European Cinema at the Crossroads
Overview
- Credit value: 30 credits at Level 7
- Convenor: Dorota Ostrowska (subject to change)
- Assessment: an essay of 5000 words (100%)
Module description
From the end of the World War Two until the early 1990s, Europe was gripped by the Cold War and divided by the Iron Curtain. While Western Europe was aligned with the United States, Eastern Europe found itself under the influence of the Soviet Union and its alternative model of cultural production inspired by the communist ideology. Although national cinemas on both sides of the Wall followed their own rhythms and were cut to the measure of their diverse political, social and economic circumstances, they remained in a dialogue with each other and followed surprisingly similar aesthetic trajectories. Almost immediately after the war, Italy's neo-realism attracted worldwide attention and inspired experiments in new forms of 'realism' in France, Russia and Poland. These realisms became vehicles for coming to terms with recent history, before they gave way to the modernist experiments which flourished in Italy, France and Germany.

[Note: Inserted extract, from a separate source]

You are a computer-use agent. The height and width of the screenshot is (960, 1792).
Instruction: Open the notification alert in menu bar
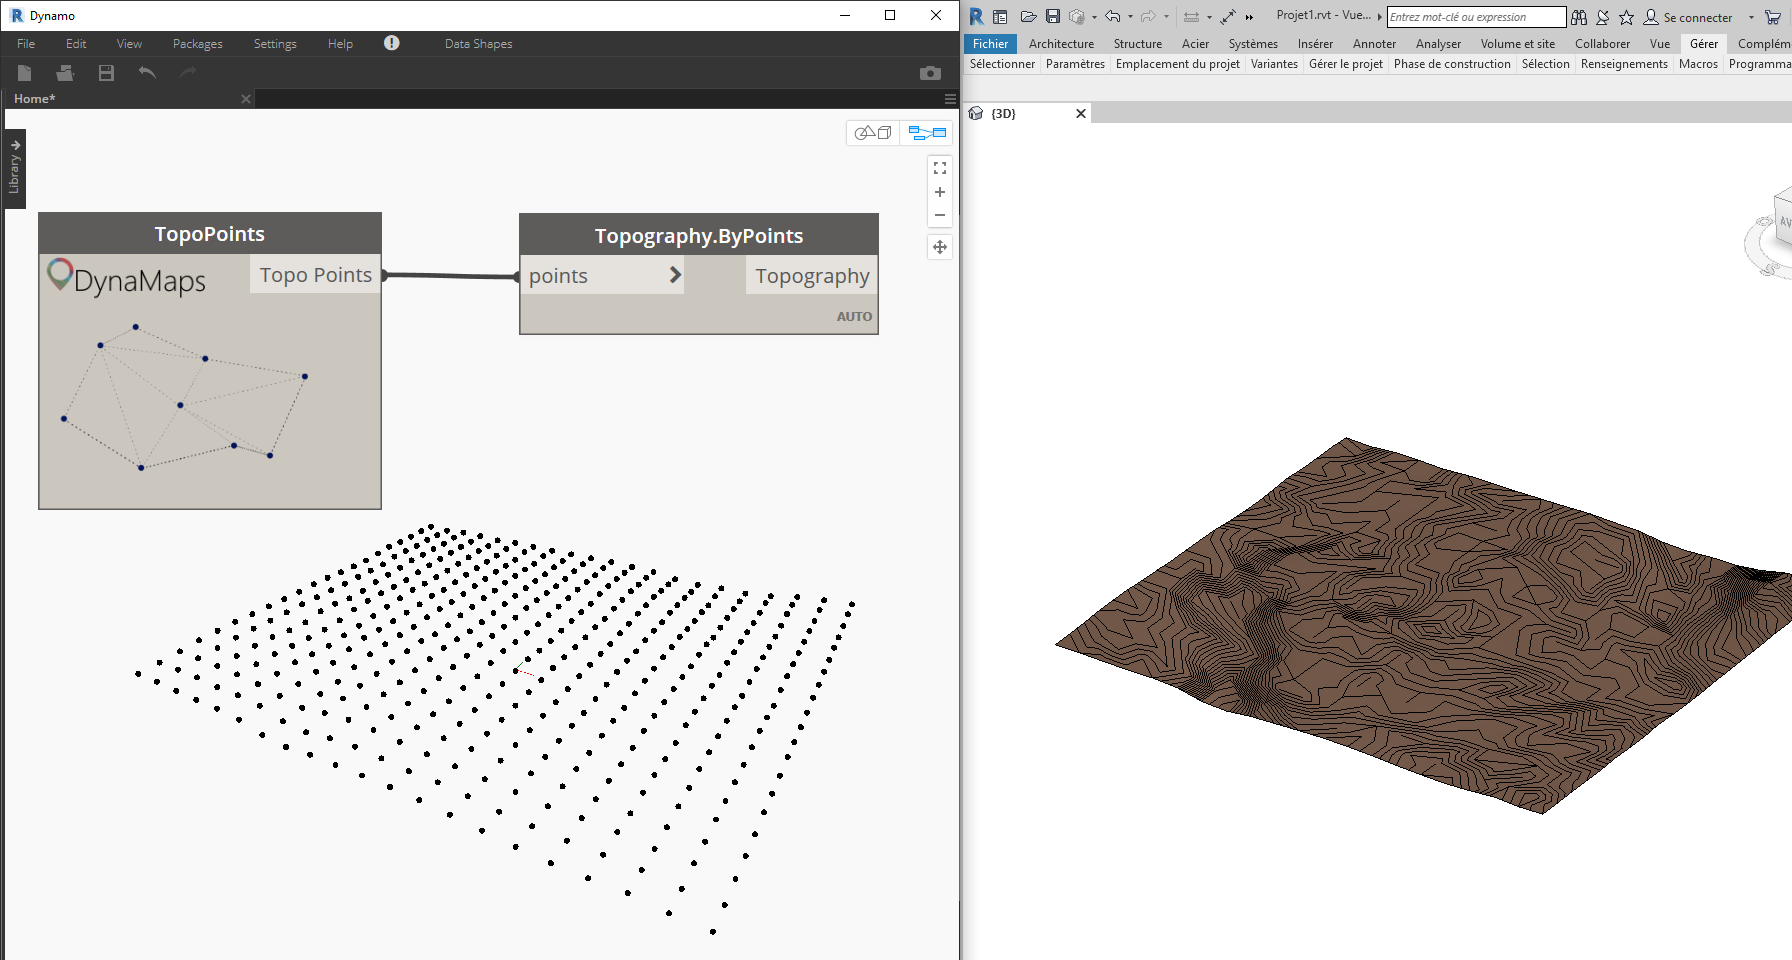(392, 43)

This module places several key films each week in their social, historical and critical contexts, with the aim of arriving at an overview of post-war European cinema's strengths and weaknesses. The module draws on a range of audio-visual critical material such as film essays, TV and cinema documentaries in order to understand and critically assess the advantages and limitations of the audio-visual criticism and knowledge in presenting and conveying the history of cinema. The presentation and exploration of the post-war history of European cinema is placed in a wider context of Hollywood and world cinema which the audio-visual critical material enables and encourages.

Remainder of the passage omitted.